No, I think the change is incorrect. Thank you very much for spotting this! VLDR is issued 1 cycle earlier, and it does not obey to -1 ReadAdvance anymore.

This happens because we check ReadAdvance only for current WriteState objects. Since we now retire instructions in the same cycle as they're executed, the corresponding WriteState objects are also invalidated in the same cycle. A subsequent instruction cannot check for a negative ReadAdvance because the WriteState objects are invalidated at this point.

I'm thinking on how to fix this. Can we free registers when an instruction is retired, but keep WriteState objects for N cycles more?

andreadb added inline comments.Mar 22 2021, 9:36 AM
llvm/test/tools/llvm-mca/ARM/m7-negative-readadvance.s
63

mm.. this is a bit of annoying to model as it would require a structural change.
I think that you can solve this problem by introducing a counter in the register file which acts as a timer. At the beginning of each cycle, that counter is incremented by one.
When a write is executed, we could store the actual value of that counter into one of its fields.
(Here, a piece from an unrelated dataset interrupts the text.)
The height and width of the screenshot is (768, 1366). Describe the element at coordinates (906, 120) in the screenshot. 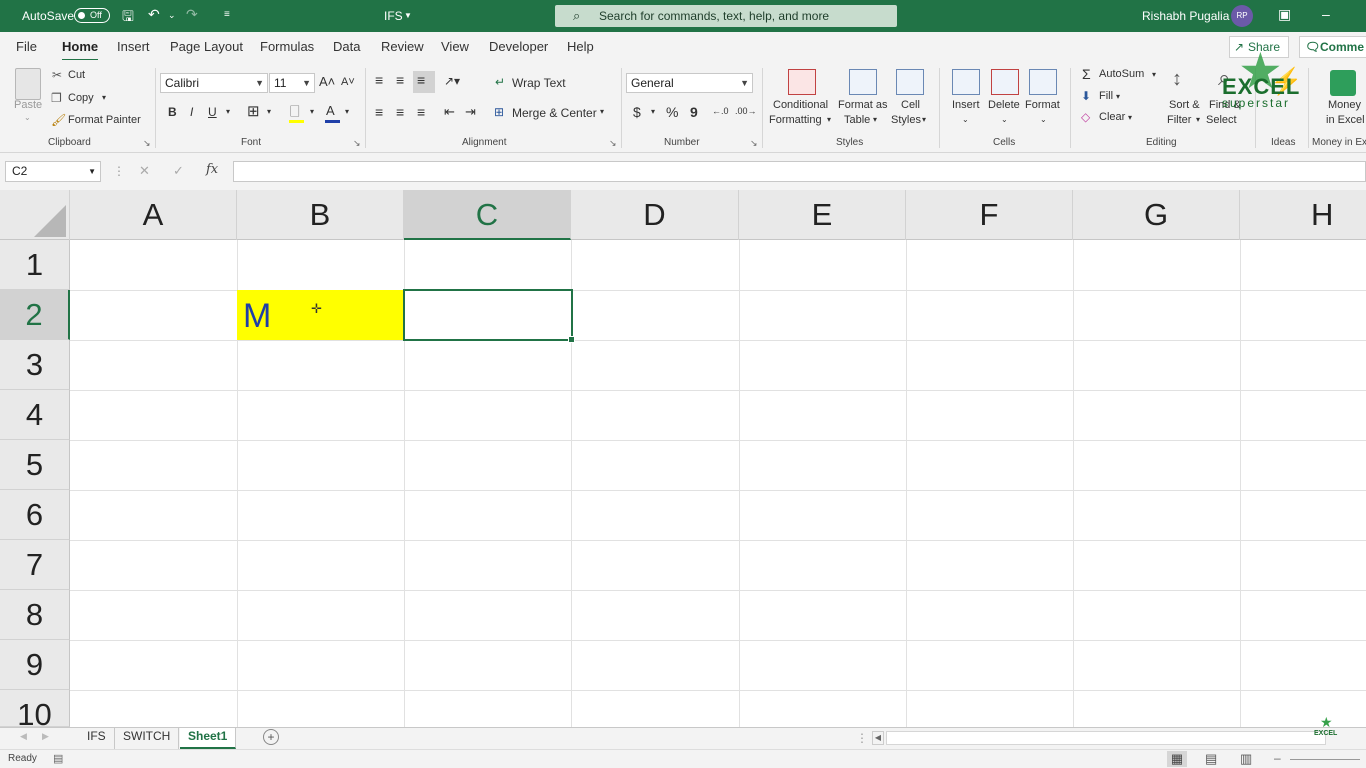

I see `cell-styles-line2: Styles` at that location.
So that we know the relative cycle at which it has finished execution. So even if the object is invalidated, we still retain the "last write cycle" information.
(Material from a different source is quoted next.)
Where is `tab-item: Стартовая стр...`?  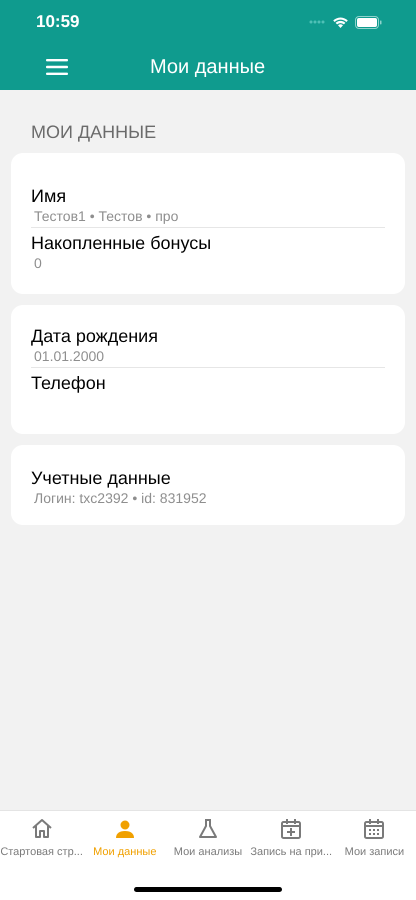 tab-item: Стартовая стр... is located at coordinates (42, 838).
Not sure if it makes sense...

Hey Andrew,

could you please rebase your patch? I have committed a fix for the issue with negative read-advance cycles.
Now you need to notify the PRF every time an instruction is executed. That way, the PRF will be able to correctly keep track of the "write executed" cycle.
I don't think that there are other important changes to make.

Cheers,
-Andrea

asavonic updated this revision to Diff 332757.Mar 23 2021, 12:43 PM
  • Enabled negative readadvance tracking.
  • Reverted unnecessary changes in RetireStage.
andreadb accepted this revision.Mar 23 2021, 1:03 PM

LGTM. Thanks Andrew!

PR49524 can now be resolved either as invalid or fixed (mentioning that we no longer use a RetireStage for in-order processors).
Since the issue with structural hazards has been fixed, you can also resolve PR41796.

-Andrea

This revision was landed with ongoing or failed builds.Mar 24 2021, 3:56 AM
This revision was automatically updated to reflect the committed changes.